## Imports

In [None]:
import pymongo
import pandas as pd
import matplotlib.pyplot as plt
import seaborn as sns
import torch
import torch.nn as nn

In [None]:
def _connect_mongo(host, port, db):
    """ A util for making a connection to mongo """
    try:
        client = pymongo.MongoClient(host, port)
        client.server_info()
    except pymongo.errors.ServerSelectionTimeoutError as err:
        print(err)
        print("Are you sure your database is on and this can reach it?") 
        raise ConnectionError
    return client[db]


def read_mongo(db, collection, query={}, host='localhost', port=27017, no_id=True):
    """ Read from Mongo and Store into DataFrame """
    # Connect to MongoDB
    db = _connect_mongo(host=host, port=port, db=db)

    # Make a query to the specific DB and Collection
    cursor = db[collection].find(query)
    # Expand the cursor and construct the DataFrame
    df =  pd.DataFrame(list(cursor))
    # Delete the _id
    if no_id:
        del df['_id']

    return df
train_df = read_mongo("NETWORK", "train")
test_df = read_mongo("NETWORK", "test")

## Data Cleaning and Understanding

In [None]:
train_df.head(5)
print(len(train_df))

In [None]:
test_df.head(5)
print(len(test_df))

Our dataset have the same amount of features. Of these, protocol type, service, flag and attack are categorical.

### Check for NaNs

In [None]:
print(train_df.isnull().values.any())

### Check how the rest of the data looks like

In [None]:
train_df.info()

We have a mix of ints, floats and strings. No null values that need to be cleand, however.

### Check string answer 

In [None]:
print(len(train_df["service"].drop_duplicates().values))
print(len(test_df["service"].drop_duplicates().values))
print("------------------------------------------------")
train_df["service"].drop_duplicates()

In [None]:
print(len(train_df["protocol_type"].drop_duplicates().values))
print(len(test_df["protocol_type"].drop_duplicates().values))
print("------------------------------------------------")
train_df["protocol_type"].drop_duplicates()

In [None]:
print(len(train_df["flag"].drop_duplicates().values))
print(len(test_df["flag"].drop_duplicates().values))
print("------------------------------------------------")
train_df["flag"].drop_duplicates()

In [None]:
print(len(train_df["attack"].drop_duplicates().values))
print(len(test_df["attack"].drop_duplicates().values))
print("------------------------------------------------")
train_df["attack"].drop_duplicates()

In [None]:
print(test_df["num_outbound_cmds"].drop_duplicates())
print(train_df["num_outbound_cmds"].drop_duplicates())

Our labeled data does not look the same.
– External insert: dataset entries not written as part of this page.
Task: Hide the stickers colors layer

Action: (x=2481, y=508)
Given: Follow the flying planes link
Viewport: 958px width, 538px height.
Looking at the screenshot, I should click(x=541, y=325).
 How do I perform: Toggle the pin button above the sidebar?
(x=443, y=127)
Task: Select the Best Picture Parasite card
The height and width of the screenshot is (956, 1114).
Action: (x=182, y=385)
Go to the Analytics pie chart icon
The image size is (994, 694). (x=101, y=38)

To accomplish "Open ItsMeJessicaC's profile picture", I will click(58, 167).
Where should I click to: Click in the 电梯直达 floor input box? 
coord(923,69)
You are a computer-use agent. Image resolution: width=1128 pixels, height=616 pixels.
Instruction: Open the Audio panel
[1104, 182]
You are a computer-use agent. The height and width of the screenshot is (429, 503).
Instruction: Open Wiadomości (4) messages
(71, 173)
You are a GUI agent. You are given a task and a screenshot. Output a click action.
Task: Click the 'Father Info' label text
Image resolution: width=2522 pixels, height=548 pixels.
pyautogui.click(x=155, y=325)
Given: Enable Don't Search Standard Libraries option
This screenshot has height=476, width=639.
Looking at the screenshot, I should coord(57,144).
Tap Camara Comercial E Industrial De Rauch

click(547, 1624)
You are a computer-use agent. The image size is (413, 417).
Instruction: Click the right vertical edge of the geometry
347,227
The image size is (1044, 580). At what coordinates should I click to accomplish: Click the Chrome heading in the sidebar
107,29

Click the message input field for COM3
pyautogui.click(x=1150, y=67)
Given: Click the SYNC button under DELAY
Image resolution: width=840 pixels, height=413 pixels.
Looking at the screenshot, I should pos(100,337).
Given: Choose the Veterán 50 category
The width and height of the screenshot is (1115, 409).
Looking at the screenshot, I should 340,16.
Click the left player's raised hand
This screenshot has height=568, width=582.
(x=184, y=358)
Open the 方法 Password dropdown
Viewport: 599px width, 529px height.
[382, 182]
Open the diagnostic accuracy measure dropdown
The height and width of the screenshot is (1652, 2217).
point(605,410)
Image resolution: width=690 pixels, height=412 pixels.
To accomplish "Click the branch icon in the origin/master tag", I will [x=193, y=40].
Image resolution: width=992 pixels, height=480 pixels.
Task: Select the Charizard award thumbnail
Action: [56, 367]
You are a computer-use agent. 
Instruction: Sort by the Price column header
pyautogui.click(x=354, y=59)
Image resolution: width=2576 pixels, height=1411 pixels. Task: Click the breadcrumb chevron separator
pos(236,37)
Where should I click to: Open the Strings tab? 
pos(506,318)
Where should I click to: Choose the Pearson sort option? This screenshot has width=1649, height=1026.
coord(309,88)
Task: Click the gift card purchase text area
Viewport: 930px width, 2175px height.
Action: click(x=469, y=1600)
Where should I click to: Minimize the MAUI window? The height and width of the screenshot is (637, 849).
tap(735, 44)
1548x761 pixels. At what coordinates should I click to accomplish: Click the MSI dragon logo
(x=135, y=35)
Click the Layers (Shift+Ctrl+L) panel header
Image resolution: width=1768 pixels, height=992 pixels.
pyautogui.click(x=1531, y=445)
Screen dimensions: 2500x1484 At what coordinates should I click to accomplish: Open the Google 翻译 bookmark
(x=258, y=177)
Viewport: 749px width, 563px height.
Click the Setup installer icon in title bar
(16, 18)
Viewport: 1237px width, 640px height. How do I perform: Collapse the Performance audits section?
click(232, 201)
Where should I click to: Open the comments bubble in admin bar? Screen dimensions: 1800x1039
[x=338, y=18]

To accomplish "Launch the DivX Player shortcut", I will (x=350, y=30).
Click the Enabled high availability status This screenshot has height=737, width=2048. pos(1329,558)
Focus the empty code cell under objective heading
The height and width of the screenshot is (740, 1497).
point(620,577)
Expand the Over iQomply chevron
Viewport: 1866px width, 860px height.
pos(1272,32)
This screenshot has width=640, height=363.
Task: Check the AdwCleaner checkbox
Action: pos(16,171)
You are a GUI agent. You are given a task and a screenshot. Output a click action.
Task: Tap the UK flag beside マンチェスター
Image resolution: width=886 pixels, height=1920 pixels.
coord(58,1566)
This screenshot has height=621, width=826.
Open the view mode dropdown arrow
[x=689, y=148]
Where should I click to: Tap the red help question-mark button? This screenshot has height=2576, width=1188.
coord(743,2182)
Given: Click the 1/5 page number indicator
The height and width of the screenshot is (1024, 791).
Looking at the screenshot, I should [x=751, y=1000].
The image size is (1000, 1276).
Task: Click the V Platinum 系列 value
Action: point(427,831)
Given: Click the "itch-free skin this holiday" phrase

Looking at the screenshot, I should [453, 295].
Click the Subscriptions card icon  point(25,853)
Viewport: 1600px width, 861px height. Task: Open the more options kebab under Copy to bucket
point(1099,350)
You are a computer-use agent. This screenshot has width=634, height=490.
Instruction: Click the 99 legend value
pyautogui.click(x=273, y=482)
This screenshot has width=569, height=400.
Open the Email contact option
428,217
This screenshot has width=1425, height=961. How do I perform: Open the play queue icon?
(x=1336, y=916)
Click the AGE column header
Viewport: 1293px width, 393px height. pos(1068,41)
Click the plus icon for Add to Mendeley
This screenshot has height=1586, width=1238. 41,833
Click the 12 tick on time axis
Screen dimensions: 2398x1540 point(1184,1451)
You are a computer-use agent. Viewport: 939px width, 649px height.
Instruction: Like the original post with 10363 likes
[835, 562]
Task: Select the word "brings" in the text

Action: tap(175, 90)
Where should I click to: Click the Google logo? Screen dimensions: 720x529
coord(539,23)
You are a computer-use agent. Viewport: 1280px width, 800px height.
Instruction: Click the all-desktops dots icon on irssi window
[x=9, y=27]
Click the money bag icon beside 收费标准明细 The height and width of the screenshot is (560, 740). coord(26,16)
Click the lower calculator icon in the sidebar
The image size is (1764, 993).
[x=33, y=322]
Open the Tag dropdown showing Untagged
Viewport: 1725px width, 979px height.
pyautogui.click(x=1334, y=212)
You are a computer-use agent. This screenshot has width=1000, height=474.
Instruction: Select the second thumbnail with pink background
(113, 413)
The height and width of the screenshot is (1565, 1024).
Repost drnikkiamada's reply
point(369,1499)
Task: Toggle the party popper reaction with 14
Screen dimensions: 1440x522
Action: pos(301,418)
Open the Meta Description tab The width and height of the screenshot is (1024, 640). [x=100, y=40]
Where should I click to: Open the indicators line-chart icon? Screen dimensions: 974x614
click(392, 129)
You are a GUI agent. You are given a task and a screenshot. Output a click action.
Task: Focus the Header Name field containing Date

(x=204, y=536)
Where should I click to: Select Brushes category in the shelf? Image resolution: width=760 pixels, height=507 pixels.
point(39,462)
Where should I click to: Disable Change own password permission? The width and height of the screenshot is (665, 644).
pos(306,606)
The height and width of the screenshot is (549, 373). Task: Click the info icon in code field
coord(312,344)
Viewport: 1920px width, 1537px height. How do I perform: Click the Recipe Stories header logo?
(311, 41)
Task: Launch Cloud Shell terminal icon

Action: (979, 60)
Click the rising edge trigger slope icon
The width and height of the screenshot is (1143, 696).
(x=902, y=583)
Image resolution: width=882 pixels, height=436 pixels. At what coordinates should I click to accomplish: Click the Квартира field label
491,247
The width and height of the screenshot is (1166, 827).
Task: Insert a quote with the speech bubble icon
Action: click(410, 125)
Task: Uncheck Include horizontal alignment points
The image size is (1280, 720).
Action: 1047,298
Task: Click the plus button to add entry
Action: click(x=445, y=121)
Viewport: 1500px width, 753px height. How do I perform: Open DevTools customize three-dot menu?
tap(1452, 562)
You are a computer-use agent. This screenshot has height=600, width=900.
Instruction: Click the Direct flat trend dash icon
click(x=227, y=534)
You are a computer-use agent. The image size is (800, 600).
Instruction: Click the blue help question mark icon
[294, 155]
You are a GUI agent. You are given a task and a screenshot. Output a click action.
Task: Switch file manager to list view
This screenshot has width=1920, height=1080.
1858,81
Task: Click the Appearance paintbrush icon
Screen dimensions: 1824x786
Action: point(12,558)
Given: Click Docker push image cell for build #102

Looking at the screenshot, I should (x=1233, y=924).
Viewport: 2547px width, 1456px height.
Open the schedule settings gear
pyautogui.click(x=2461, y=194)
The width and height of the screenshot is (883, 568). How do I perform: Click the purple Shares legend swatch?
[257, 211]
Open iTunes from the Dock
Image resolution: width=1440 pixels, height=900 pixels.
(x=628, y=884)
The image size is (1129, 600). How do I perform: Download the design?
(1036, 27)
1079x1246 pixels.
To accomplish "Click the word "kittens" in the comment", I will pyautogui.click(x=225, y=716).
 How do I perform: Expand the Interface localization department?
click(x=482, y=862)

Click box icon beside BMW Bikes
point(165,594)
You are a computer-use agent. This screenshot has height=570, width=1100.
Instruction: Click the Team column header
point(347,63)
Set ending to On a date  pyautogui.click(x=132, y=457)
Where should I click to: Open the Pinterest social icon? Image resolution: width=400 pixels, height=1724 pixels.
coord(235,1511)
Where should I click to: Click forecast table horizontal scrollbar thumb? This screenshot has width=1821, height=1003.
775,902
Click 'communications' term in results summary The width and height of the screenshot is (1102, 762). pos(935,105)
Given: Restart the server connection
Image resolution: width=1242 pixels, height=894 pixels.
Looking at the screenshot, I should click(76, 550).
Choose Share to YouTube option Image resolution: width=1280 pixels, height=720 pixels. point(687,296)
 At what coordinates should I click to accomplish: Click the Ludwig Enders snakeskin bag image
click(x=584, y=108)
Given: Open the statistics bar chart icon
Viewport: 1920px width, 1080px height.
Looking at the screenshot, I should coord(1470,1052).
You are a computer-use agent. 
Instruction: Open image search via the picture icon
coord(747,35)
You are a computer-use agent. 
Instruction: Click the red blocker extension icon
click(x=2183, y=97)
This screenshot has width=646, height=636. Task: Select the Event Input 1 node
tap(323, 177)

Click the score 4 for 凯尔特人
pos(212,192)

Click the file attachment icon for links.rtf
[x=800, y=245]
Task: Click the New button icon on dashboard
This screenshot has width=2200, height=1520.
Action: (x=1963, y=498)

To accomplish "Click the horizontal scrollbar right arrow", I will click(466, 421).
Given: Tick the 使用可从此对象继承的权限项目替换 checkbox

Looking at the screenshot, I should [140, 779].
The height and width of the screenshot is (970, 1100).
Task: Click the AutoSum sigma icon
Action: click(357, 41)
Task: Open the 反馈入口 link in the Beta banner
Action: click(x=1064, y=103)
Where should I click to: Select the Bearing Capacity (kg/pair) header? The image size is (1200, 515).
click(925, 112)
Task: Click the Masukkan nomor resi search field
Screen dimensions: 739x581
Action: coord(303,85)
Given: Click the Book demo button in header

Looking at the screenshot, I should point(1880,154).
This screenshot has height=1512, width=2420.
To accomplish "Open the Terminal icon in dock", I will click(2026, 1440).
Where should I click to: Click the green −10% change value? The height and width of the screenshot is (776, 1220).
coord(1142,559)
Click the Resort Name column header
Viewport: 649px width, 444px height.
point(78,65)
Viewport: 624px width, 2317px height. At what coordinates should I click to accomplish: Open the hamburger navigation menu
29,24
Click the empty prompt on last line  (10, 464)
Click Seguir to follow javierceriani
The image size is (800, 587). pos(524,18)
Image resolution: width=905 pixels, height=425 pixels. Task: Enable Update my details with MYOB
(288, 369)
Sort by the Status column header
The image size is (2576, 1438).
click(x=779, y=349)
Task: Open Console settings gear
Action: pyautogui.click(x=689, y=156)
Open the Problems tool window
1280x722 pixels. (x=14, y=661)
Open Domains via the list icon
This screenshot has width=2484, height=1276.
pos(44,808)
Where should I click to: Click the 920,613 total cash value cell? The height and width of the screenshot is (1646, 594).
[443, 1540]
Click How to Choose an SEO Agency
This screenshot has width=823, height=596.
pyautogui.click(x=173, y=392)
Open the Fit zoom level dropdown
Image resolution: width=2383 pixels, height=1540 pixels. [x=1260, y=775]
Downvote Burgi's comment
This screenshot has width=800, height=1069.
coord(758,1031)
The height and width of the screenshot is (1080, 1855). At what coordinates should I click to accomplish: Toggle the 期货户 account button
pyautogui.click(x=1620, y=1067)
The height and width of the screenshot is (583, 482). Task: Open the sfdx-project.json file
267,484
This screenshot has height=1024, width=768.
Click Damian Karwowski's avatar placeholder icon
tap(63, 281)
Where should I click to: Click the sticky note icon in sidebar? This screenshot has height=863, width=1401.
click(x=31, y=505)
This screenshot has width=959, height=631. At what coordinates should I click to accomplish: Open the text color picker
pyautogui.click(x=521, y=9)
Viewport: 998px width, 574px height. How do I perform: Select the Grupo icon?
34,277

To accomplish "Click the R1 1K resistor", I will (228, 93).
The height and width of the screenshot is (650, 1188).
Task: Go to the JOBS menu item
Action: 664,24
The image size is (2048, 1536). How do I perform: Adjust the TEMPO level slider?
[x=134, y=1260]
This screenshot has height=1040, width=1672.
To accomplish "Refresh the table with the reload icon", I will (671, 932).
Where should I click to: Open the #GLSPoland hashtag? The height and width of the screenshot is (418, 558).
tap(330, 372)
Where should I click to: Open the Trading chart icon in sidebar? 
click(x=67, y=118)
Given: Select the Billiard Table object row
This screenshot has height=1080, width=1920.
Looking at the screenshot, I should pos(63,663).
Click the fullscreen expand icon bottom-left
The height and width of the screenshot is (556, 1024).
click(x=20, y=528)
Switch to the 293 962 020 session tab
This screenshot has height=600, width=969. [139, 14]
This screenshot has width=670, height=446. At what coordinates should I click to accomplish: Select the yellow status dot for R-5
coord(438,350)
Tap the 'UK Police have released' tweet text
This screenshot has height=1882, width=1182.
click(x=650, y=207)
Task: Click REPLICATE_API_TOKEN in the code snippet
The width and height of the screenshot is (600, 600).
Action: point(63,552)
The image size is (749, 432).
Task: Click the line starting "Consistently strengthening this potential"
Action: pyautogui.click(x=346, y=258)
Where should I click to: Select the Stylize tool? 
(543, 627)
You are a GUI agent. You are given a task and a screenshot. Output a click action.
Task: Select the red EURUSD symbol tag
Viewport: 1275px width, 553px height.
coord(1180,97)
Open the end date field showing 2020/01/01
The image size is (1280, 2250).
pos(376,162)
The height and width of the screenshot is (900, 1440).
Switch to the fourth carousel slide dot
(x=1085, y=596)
This means we have to clean up our data. We would have to do some of this anyways, as models can't handle categorical data. However, we are putting all attacks as malicous and aim to try to understand what is normal instead. Meaning, we are going to be performing one class anomaly detection. We are going to do one hot encoding on our data. We are also going to drop num outbound cmds, as it's all 0:s.

In [None]:
train_df.drop("num_outbound_cmds", axis=1, inplace=True)
test_df.drop("num_outbound_cmds", axis=1, inplace=True)
assert test_df.isnull().values.any() == False
assert train_df.isnull().values.any() == False

In [None]:
def label_encoder_mapping(dataframe: pd.DataFrame, coloumn: str):
    labels = list(dataframe[coloumn].drop_duplicates().values)
    labels.sort()

    mapping = {}
    for index, label in enumerate(labels):
        mapping[label] = index+1

    return mapping

def transform_label(dataframe: pd.DataFrame, coloumns: list):
    for coloumn in coloumns:
        mapping = label_encoder_mapping(dataframe, coloumn)
        dataframe[coloumn] = dataframe[coloumn].map(mapping)

In [None]:
transform_label(train_df, ["flag", "protocol_type", "service"])
transform_label(test_df, ["flag", "protocol_type", "service"])

In [None]:
def transform_attack(dataframe):
    labels = list(dataframe["attack"].drop_duplicates().values)
    labels.sort()

    mapping = {}
    for index, label in enumerate(labels):
        if label == "normal":
            mapping[label] = 0
        else:
            mapping[label] = 1
    dataframe["attack"] = dataframe["attack"].map(mapping)

In [None]:

transform_attack(train_df)
transform_attack(test_df)

# Distribution

In [None]:

fig, axes = plt.subplots(1, 2, figsize=(5,10))
distribution = train_df["attack"].value_counts().reset_index()
distribution.columns = ["attack", "count"]
distribution.sort_values(by="attack", ascending=True, inplace=True)
print(distribution)

palette_color = sns.color_palette('dark') 
axes[0].pie(data=distribution, labels="attack", x="count", colors=palette_color)
axes[0].set_title("Train Attack Distribution")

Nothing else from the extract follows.